Para empezar casi se había pasado, le quedaba bastante menos de lo que necesitaba para entrar en un gran juego. Pero no habría ido mal, a pesar de los cinco grandes del apartamento. Habían sido esos ocho mil extras los que le habían situado contra la pared: la pérdida del club, el soborno y el dinero de Teddy. No había contado con ello. Lo cual era una estupidez por su parte. En este negocio, siempre había que anticiparse a los desastres a los que no había razón lógica para temer.

Ahora…, ¿de cuánto dinero líquido disponía?

Comenzó a sacar la cartera, pero la devolvió con firmeza a su bolsillo. No tenía sentido saber la cantidad exacta. Fuera la que fuera, tenía que ser suficiente. Sería suficiente.

Siempre lo había sido y lo iba a ser ahora.

Mientras conducía en el camino de vuelta hacia el apartamento, se sintió irracionalmente animado. La animación fatalista de un hombre que ha sobrevivido lo peor que le puede ocurrir. En el pasillo del edificio, se encontró inesperadamente con Turkelson, que le saludó con la noticia de que Winfield Lord se iba a registrar muy pronto. Lord estaría allí la noche siguiente, patentemente dispuesto para el juego. Mitch dijo que jugaría, pero que precisaría de cierta cooperación por parte de Turkelson. El director aceptó sin problemas prestarle su apoyo.

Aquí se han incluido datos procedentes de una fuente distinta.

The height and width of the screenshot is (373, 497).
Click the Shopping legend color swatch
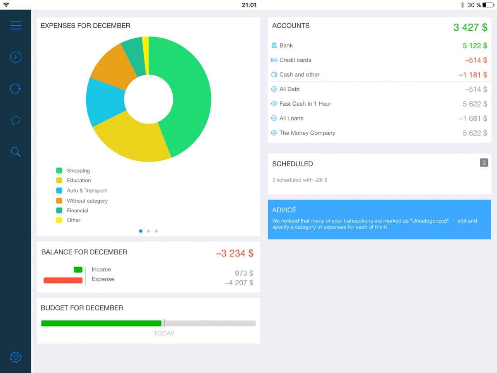point(59,170)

De esa manera creció el estado de animación. Mientras se acercaba al ascensor, Mitch se aseguró de que el péndulo estaba ahora en el punto álgido. Aquí en Houston iba a matar algo. A partir de ahora no se iba a meter en nada que no fuera realmente bueno.

Mal principio, buen final. Todo lo malo que podía pasar ya había pasado.

Era un excelente aparta-hotel, eso no había necesidad de decirlo. Perfectamente aislado para instalar el aire acondicionado. A prueba de ruido. Un monumento al lujo que ni admite ni emite ruido.

De esa manera, Mitch no tenía nada que temer. Ni lo más leve. Se dirigió sencillamente hacia el ático donde se encontró con Jake Zearsdale, que estaba esperándole.